◆ Work instructions ◆
Please return the records below exactly as they stand.
⟨
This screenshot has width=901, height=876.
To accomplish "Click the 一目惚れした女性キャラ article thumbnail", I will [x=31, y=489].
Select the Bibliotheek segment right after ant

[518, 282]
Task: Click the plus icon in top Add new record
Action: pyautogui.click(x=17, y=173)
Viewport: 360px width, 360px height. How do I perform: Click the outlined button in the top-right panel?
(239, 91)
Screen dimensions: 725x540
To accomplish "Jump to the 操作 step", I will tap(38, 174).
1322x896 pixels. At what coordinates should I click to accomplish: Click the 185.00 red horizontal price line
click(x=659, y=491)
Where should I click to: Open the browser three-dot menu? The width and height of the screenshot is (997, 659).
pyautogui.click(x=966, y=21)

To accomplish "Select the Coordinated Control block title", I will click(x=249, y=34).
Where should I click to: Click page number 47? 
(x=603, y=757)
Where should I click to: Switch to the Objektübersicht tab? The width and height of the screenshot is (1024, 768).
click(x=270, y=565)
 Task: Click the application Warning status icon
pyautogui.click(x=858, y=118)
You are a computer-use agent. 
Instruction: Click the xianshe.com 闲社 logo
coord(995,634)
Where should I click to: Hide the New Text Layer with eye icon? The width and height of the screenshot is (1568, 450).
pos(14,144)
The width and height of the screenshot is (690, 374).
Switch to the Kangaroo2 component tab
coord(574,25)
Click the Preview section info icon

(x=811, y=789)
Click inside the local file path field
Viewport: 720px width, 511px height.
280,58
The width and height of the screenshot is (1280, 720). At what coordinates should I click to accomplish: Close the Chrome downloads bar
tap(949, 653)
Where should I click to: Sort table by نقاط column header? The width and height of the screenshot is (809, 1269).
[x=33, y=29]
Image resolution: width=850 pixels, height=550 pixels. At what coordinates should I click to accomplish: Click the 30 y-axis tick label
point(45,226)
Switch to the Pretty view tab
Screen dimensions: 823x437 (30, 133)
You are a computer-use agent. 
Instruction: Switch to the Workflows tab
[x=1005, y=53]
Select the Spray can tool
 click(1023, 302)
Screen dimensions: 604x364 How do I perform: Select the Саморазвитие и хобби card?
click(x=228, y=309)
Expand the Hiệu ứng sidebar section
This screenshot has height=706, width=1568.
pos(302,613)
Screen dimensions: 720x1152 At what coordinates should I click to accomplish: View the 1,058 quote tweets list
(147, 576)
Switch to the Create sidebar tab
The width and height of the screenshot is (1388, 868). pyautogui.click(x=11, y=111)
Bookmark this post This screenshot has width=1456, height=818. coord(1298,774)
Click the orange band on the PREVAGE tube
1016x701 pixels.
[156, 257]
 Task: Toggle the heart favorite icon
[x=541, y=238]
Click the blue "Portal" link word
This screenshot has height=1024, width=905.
⟩
◆ Exercise output ◆
This screenshot has width=901, height=876.
To accomplish "Click the 一目惚れした女性キャラ article thumbnail", I will [x=31, y=489].
Select the Bibliotheek segment right after ant

[518, 282]
Task: Click the plus icon in top Add new record
Action: pyautogui.click(x=17, y=173)
Viewport: 360px width, 360px height. How do I perform: Click the outlined button in the top-right panel?
(239, 91)
Screen dimensions: 725x540
To accomplish "Jump to the 操作 step", I will tap(38, 174).
1322x896 pixels. At what coordinates should I click to accomplish: Click the 185.00 red horizontal price line
click(x=659, y=491)
Where should I click to: Open the browser three-dot menu? The width and height of the screenshot is (997, 659).
pyautogui.click(x=966, y=21)

To accomplish "Select the Coordinated Control block title", I will click(x=249, y=34).
Where should I click to: Click page number 47? 
(x=603, y=757)
Where should I click to: Switch to the Objektübersicht tab? The width and height of the screenshot is (1024, 768).
click(x=270, y=565)
 Task: Click the application Warning status icon
pyautogui.click(x=858, y=118)
You are a computer-use agent. 
Instruction: Click the xianshe.com 闲社 logo
coord(995,634)
Where should I click to: Hide the New Text Layer with eye icon? The width and height of the screenshot is (1568, 450).
pos(14,144)
The width and height of the screenshot is (690, 374).
Switch to the Kangaroo2 component tab
coord(574,25)
Click the Preview section info icon

(x=811, y=789)
Click inside the local file path field
Viewport: 720px width, 511px height.
280,58
The width and height of the screenshot is (1280, 720). At what coordinates should I click to accomplish: Close the Chrome downloads bar
tap(949, 653)
Where should I click to: Sort table by نقاط column header? The width and height of the screenshot is (809, 1269).
[x=33, y=29]
Image resolution: width=850 pixels, height=550 pixels. At what coordinates should I click to accomplish: Click the 30 y-axis tick label
point(45,226)
Switch to the Pretty view tab
Screen dimensions: 823x437 (30, 133)
You are a computer-use agent. 
Instruction: Switch to the Workflows tab
[x=1005, y=53]
Select the Spray can tool
 click(1023, 302)
Screen dimensions: 604x364 How do I perform: Select the Саморазвитие и хобби card?
click(x=228, y=309)
Expand the Hiệu ứng sidebar section
This screenshot has height=706, width=1568.
pos(302,613)
Screen dimensions: 720x1152 At what coordinates should I click to accomplish: View the 1,058 quote tweets list
(147, 576)
Switch to the Create sidebar tab
The width and height of the screenshot is (1388, 868). pyautogui.click(x=11, y=111)
Bookmark this post This screenshot has width=1456, height=818. coord(1298,774)
Click the orange band on the PREVAGE tube
1016x701 pixels.
[156, 257]
 Task: Toggle the heart favorite icon
[x=541, y=238]
Click the blue "Portal" link word
This screenshot has height=1024, width=905.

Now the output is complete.